The fear of coming into contact with a shark can make some leery about braving the ocean.

But new technology aims to help those terrified of shark attacks, though experts say it will benefit surfers and commercial divers more.

In March 2002, Sea Change Technology of Adelaide, Australia, completed the first manufacture and distribution of the Shark Shield. The shield costs $469 and establishes a barrier around divers, swimmers and surfers using electronic pulses that cause discomfort to the sensory system and muscles of a shark.

All sharks have a sensory system on the side of their snouts. The system of gel-filled pores detects electronic pulses in the open water. Sharks detect food this way because the heartbeat of a seal, fish or human emits a certain frequency of electric pulse through the water.

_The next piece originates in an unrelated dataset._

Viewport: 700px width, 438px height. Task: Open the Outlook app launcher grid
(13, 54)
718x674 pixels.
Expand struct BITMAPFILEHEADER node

The Natal Sharks Board, which developed the precursor to the Shark Shield, found that a certain electrical pulse causes discomfort and spasms to the muscles of sharks.

Dave Bach, dive master and director of training at the Scuba Shack, 1045 New Jersey St., said all that was left for Sea Change to do to Shark Shield was to create a device easily equipped for ocean-going people that would create this barrier of the determined frequency.

“It’s comparable to a shock collar for dogs. After a shark has been shocked once, he’s not going to penetrate that field again.”

Eric Schaumburg, Prairie Village senior, said he’d be more likely to try scuba diving with the new technology.

“I would like the idea of encountering and seeing sharks if I felt well protected,” he said.

Fear of coming into contact with sharks has kept prospective divers from braving the open water. Bach said those nervous feelings usually fade with the first dive.

“New divers have fears of the unknown,” he said. “But once you get down there, it’s so inspiring and beautiful most people I’ve trained lose the uneasiness.”

As for Shark Shield’s use for recreational scuba divers, he said he thinks it is unnecessary.

“There is such a huge misconception with sharks created by Hollywood. In warm waters down around the Bahamas and Florida, you don’t see shark attacks happening to divers.”

The shark attacks, he said, usually come from great whites and tiger sharks in colder waters along the West Coast.

Bach said he would never use the device on a recreational dive.

“For commercial divers, who are working and not necessarily paying attention to their surroundings, or for surfers, who have the tendency to look like seals from below, the Shark Shield is great,” he said. “But for recreational scuba divers, the idea is usually to encounter and swim around with these creatures rather than to repel them.”